In this age of expanding globalization, the Vatican is telling followers that sin is not just an individual act but can also be a transgression against the larger community.
An offense against God, said senior Vatican official Msgr. Gianfranco Girotti, “is not only stealing or coveting another man’s wife, it is also destroying the environment.”
Polluting was just one of several sins Girotti decried as products of modern circumstances that must be addressed urgently. Others include gene manipulation (such as cloning or stem cell research), drug abuse and becoming too wealthy, as well as practices more routinely condemned by the Roman Catholic Church, such as abortion.
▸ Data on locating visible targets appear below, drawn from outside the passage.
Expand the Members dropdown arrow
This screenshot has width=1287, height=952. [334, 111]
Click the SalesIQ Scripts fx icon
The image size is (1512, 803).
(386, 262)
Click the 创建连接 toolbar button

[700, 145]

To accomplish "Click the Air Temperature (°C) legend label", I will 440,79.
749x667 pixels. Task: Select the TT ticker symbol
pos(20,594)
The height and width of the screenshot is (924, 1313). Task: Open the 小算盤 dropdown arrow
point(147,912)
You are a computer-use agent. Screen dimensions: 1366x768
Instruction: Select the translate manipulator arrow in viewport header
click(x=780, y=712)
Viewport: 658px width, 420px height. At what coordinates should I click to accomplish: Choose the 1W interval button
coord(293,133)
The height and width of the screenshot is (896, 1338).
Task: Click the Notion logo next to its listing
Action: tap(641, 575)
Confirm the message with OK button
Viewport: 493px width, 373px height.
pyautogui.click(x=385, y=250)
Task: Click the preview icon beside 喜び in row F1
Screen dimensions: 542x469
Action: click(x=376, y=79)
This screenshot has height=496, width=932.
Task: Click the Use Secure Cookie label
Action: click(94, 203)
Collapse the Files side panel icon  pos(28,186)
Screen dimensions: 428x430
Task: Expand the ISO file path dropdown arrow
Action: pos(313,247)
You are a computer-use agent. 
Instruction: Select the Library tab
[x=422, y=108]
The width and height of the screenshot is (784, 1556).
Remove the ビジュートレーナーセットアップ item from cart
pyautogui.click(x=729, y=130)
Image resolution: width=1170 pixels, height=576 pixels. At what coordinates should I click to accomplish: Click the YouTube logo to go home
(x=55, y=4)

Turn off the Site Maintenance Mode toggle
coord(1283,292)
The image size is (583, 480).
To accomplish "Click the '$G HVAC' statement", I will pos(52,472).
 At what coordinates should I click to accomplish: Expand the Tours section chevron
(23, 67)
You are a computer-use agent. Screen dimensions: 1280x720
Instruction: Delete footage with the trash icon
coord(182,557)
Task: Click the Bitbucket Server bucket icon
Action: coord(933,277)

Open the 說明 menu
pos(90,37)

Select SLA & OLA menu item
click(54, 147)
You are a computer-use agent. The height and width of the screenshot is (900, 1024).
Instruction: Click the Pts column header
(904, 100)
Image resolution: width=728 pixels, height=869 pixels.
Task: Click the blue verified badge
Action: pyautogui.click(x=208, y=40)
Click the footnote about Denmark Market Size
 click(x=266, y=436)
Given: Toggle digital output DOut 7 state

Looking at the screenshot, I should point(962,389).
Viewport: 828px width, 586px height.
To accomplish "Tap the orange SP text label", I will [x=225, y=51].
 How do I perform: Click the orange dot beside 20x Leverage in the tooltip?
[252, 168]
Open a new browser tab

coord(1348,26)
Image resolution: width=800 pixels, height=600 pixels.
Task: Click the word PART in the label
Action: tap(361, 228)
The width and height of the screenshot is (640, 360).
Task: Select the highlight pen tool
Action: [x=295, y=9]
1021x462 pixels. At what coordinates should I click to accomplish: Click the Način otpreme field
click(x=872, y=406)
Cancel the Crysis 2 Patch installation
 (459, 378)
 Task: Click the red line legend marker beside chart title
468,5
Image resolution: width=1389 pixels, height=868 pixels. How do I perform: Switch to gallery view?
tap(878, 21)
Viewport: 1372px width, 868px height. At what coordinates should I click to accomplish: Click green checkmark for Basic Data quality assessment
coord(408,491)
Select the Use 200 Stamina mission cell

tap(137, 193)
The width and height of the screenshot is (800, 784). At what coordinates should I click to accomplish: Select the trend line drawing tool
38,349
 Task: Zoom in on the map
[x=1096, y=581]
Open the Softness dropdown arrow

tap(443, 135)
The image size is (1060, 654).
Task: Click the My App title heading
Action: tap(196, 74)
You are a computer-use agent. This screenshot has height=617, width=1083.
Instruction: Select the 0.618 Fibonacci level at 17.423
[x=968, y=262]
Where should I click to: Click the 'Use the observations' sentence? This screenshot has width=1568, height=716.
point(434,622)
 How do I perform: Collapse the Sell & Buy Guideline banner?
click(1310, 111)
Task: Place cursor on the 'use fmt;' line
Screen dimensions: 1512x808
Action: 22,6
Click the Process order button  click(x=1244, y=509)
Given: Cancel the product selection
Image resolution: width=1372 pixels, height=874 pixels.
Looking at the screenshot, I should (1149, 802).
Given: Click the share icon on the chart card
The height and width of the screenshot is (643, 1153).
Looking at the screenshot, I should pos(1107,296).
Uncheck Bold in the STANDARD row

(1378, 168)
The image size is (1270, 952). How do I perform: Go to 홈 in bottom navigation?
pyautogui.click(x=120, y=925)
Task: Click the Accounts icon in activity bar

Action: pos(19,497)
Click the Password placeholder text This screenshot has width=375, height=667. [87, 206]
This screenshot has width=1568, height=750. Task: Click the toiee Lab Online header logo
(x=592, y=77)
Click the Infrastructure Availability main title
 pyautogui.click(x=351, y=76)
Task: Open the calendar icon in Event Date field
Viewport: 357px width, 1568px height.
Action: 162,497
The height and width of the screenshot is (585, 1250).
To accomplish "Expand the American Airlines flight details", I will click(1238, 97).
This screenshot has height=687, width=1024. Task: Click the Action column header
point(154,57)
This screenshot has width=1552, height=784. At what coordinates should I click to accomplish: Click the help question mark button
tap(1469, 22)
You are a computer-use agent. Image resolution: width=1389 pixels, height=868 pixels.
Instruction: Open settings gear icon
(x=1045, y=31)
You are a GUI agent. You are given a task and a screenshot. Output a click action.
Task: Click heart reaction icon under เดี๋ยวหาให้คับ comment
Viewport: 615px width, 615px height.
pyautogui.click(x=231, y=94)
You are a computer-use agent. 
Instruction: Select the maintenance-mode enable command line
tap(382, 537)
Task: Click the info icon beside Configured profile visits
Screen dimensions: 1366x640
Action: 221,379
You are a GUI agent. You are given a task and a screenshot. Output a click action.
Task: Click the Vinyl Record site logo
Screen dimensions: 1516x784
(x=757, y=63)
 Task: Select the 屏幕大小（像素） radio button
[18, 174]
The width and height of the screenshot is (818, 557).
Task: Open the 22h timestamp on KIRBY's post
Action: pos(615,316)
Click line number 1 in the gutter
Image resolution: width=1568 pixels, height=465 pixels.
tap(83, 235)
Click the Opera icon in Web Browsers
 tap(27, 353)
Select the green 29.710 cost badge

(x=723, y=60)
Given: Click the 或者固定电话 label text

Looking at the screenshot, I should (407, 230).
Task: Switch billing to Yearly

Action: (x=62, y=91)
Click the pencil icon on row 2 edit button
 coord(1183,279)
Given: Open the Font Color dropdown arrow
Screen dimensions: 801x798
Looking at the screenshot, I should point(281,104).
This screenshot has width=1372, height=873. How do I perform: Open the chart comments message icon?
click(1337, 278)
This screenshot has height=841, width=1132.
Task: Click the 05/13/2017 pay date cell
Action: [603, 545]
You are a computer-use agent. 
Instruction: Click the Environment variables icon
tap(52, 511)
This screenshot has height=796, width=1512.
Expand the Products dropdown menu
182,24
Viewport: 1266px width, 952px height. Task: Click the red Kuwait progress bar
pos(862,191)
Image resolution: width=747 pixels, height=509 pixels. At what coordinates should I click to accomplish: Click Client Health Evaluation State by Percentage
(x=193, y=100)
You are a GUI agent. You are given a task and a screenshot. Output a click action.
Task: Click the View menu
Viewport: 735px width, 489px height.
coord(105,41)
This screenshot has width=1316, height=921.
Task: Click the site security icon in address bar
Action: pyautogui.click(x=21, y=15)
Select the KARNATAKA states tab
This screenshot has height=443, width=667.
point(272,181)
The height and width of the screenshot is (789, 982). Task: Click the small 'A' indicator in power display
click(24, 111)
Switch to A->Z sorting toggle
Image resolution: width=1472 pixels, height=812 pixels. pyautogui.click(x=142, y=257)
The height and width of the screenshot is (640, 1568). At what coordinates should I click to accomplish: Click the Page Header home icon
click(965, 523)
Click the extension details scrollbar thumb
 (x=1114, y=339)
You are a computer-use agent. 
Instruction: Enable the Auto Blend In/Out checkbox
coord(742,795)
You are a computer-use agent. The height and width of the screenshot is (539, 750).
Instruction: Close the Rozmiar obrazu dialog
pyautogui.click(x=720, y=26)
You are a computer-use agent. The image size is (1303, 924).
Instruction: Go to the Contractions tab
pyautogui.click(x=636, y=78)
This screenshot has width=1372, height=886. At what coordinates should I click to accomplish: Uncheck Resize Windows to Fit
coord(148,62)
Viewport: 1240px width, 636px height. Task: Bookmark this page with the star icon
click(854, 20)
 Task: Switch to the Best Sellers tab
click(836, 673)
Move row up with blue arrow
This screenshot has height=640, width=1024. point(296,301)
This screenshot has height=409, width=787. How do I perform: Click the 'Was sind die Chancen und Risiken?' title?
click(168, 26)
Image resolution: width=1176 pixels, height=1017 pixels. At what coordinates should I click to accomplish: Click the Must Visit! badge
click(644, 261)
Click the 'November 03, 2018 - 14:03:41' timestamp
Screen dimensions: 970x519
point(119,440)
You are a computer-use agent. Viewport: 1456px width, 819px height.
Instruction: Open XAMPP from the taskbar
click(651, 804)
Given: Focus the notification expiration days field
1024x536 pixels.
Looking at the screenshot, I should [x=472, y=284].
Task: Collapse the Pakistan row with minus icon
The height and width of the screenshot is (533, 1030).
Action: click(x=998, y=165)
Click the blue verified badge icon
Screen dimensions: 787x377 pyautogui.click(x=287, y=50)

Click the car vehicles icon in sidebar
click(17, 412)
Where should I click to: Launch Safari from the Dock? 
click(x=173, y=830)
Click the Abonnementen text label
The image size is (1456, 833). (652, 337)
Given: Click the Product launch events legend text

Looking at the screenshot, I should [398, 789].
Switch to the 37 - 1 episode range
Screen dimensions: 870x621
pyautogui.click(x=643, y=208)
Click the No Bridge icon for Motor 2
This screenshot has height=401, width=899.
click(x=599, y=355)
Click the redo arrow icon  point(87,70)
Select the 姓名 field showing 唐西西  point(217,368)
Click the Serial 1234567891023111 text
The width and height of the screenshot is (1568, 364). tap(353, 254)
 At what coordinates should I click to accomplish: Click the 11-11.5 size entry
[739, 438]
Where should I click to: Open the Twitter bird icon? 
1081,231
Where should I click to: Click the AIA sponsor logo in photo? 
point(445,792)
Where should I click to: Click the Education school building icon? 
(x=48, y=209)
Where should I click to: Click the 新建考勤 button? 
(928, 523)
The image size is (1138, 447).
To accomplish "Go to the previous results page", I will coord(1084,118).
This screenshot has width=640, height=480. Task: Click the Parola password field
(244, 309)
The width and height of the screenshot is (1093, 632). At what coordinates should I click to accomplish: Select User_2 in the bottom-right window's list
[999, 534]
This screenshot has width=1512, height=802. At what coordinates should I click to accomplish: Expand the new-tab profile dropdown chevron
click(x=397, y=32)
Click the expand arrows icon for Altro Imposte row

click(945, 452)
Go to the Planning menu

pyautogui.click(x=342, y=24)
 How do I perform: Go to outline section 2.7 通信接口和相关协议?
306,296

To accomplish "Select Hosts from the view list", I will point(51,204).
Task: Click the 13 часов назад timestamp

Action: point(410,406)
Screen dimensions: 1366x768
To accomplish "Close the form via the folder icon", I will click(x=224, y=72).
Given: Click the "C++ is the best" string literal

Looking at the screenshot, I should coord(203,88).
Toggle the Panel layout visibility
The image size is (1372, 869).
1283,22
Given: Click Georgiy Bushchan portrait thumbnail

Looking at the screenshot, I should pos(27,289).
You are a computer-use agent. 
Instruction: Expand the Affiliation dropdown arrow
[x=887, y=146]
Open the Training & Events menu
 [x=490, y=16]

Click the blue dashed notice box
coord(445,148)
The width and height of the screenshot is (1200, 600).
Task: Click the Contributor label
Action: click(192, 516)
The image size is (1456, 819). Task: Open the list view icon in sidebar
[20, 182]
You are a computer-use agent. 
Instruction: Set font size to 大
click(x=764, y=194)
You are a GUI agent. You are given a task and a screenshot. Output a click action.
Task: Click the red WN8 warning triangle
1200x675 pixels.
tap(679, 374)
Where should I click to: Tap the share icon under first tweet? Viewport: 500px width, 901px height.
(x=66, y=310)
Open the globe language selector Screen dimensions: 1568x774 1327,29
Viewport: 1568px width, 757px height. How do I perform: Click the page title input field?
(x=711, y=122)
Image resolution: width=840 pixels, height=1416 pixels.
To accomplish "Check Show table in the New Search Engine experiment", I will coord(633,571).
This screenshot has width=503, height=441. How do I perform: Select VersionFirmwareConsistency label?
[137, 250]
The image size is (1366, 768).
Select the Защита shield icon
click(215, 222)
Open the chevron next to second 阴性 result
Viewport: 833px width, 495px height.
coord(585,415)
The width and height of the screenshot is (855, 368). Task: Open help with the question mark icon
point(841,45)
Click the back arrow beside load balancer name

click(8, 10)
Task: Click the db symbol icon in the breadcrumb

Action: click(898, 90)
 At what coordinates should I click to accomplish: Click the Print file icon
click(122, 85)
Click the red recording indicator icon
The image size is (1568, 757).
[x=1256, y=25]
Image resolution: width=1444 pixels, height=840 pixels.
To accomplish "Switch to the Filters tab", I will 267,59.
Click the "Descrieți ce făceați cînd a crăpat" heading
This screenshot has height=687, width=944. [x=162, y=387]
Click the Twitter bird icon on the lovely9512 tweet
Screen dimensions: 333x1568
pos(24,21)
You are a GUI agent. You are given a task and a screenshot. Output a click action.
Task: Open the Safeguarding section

Girotti is with the Apostolic Penitentiary, the church office that deals with sins and penance. He spoke in an interview last weekend with l’Osservatore Romano, the official Vatican newspaper, after a symposium for priests on how to stop the decline in confessions among Catholics.
Under Catholic teaching, a believer atones for his or her sins by confessing to a priest and receiving absolution from him.
“If yesterday sin had a rather individualistic dimension, today it has an impact and resonance that is above all social, because of the great phenomenon of globalization,” Girotti said.
“In effect, attention to sin is a more urgent task today, precisely because its consequences are more abundant and more destructive.”
The mention of the environment reflects growing interest by Pope Benedict XVI in saving the planet. Last summer, officials announced the installation of 1,000 solar panels in the Paul VI Audience Hall, the main auditorium in Vatican City. The city-state has joined a reforestation program to offset its carbon emissions. And at a youth festival with the pope last year, participants were given prayer books made with recycled paper.
“Before it’s too late,” Benedict told the gathering of several hundred thousand people, “we need to make courageous choices that will re-create a strong alliance between man and Earth.
“We need a decisive ‘yes’ to care for creation and a strong commitment to reverse those trends that risk making the situation of decay irreversible,” he added.
He has repeated the theme in major speeches and homilies.
The Catholic Church is not alone in giving new attention to degradations of the planet and other environmental trouble. The Southern Baptist Convention this month announced plans to fight global warming, and the California diocese of the Episcopal Church recently appointed its first canon for environmental ministry.
For the Vatican, going green is a relatively new phenomenon. Church hierarchy had been divided, and many priests saw ecology as a concern of rich, developed countries, not the poor regions of the world. But scarcity of resources and natural disasters are hurting the poor, others have pointed out, making care for the environment a moral responsibility for all the faithful.
Girotti’s discussion of “new sins” (though many were not exactly new) was also an attempt to appeal to the modern Catholic and show the relevance of church teachings and guidance in the globalized world.
“The Vatican’s intent seemed to be less about adding to the traditional ‘deadly’ sins [lust, anger, sloth, pride, avarice, gluttony, envy] than reminding the world that sin has a social dimension and that participation in institutions that themselves sin is an important point upon which believers needed to reflect,” Father James Martin, acting publisher of the Jesuit magazine America, said in a blog he operates.
“In other words, if you work for a company that pollutes the environment, you have something more important to consider for Lent than whether or not to give up chocolate.”